┌─ DATA FOR ANALYSIS

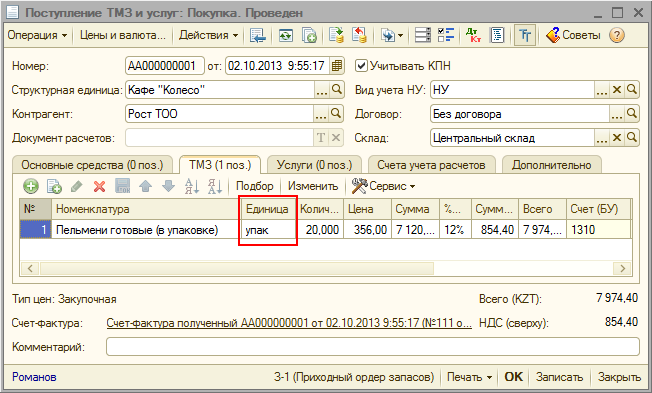Open the Счета учета расчетов tab
Screen dimensions: 652x393
tap(431, 165)

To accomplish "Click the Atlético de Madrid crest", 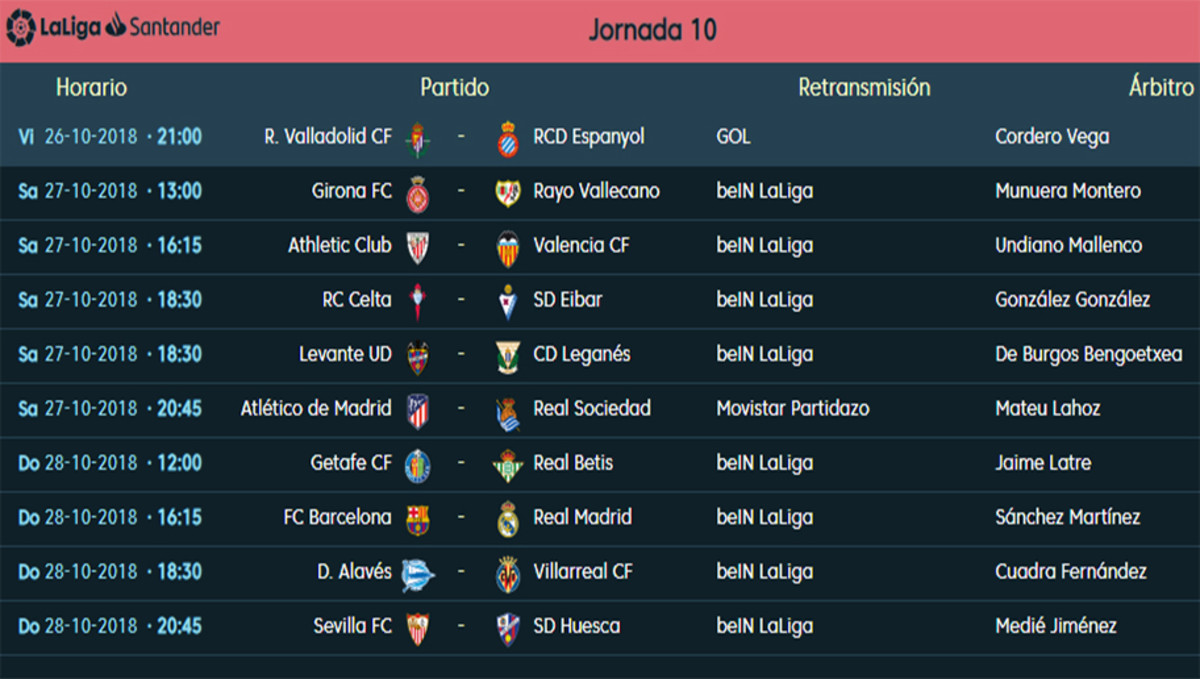I will pos(418,410).
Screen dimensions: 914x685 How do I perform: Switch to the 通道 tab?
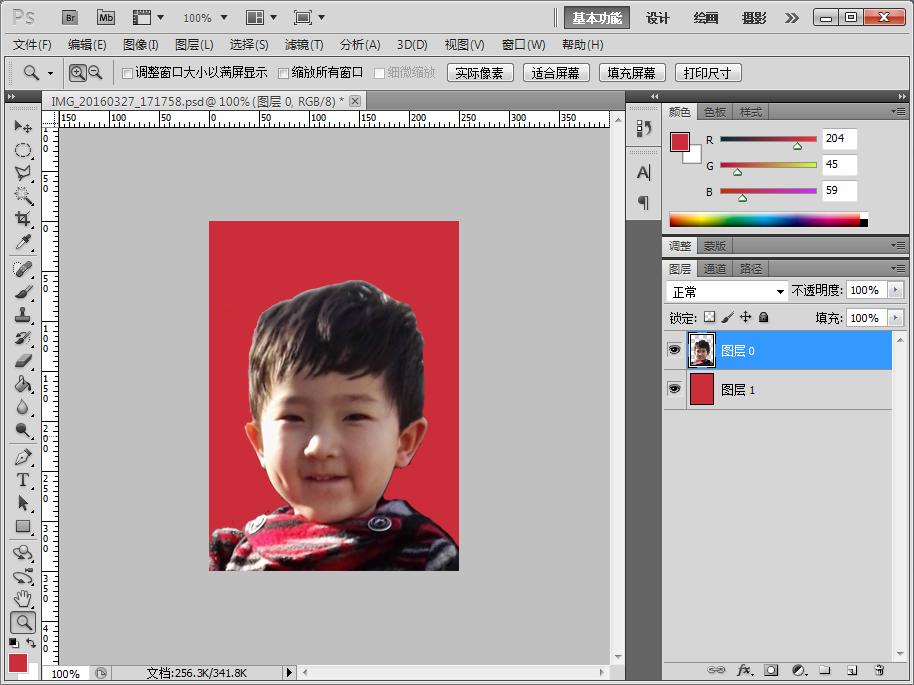[716, 268]
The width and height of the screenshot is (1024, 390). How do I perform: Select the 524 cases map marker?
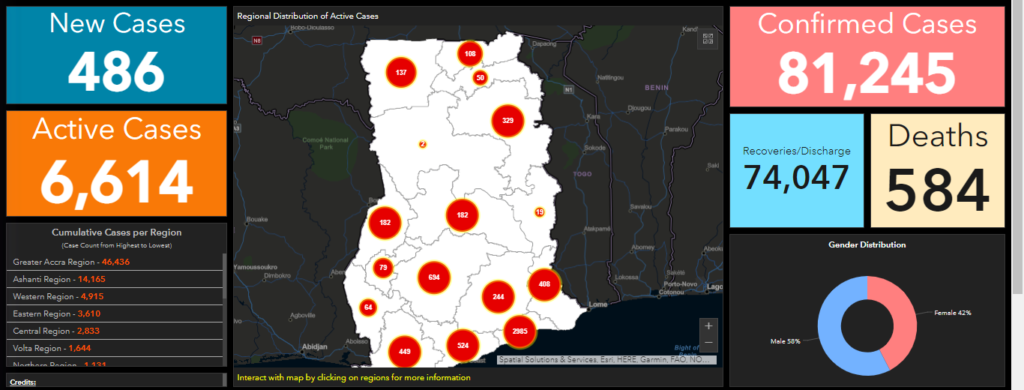[x=463, y=346]
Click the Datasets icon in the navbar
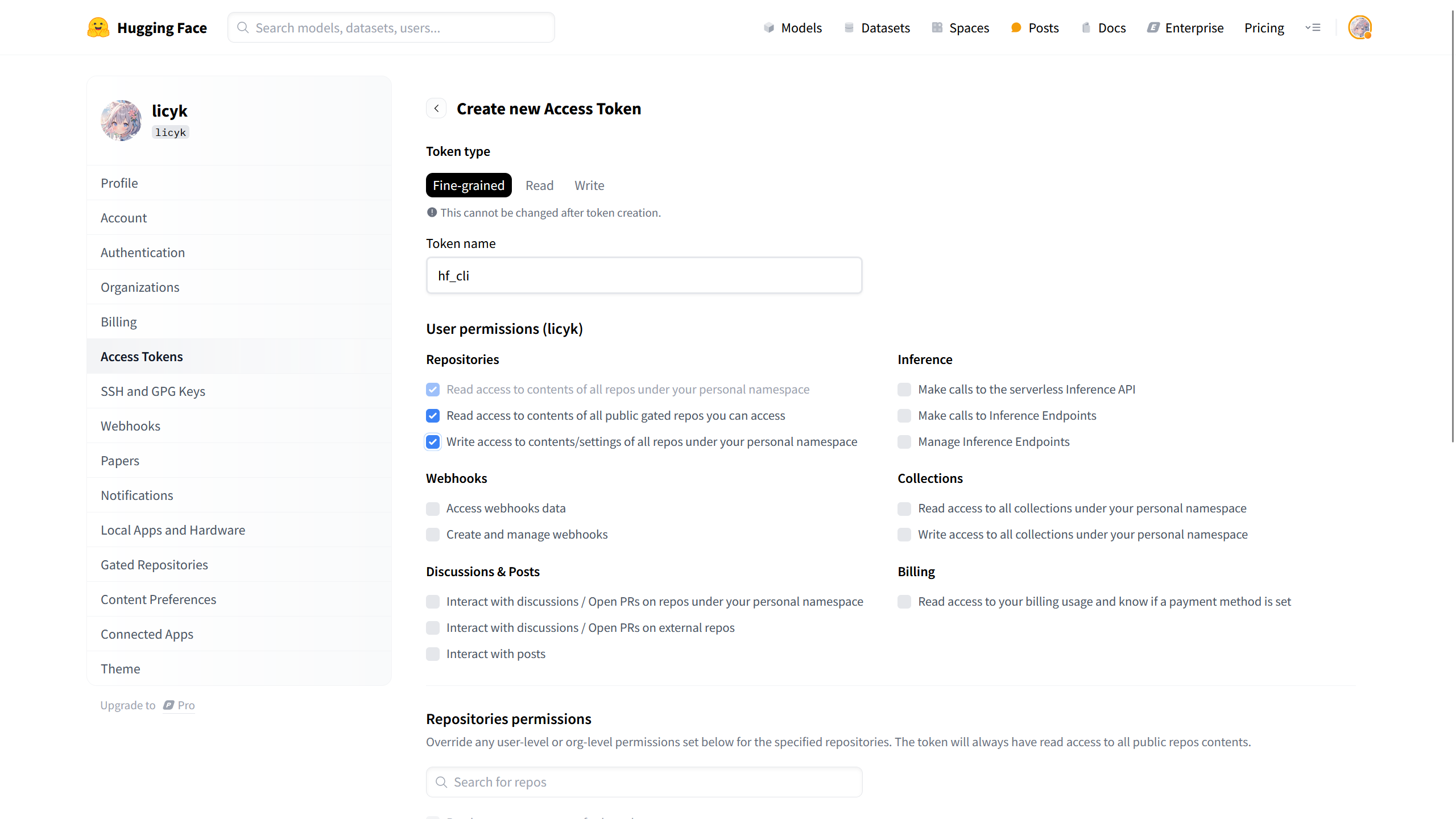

└─

WHAT THE EXERCISE ASKS: The lines to copy run from the one with "Screen dimensions: 914x685" through the end of the material. Write them out exactly, leaving out the pictures.

EXERCISE OUTPUT:
Screen dimensions: 914x685 How do I perform: Switch to the 通道 tab?
[716, 268]
The width and height of the screenshot is (1024, 390). How do I perform: Select the 524 cases map marker?
[x=463, y=346]
Click the Datasets icon in the navbar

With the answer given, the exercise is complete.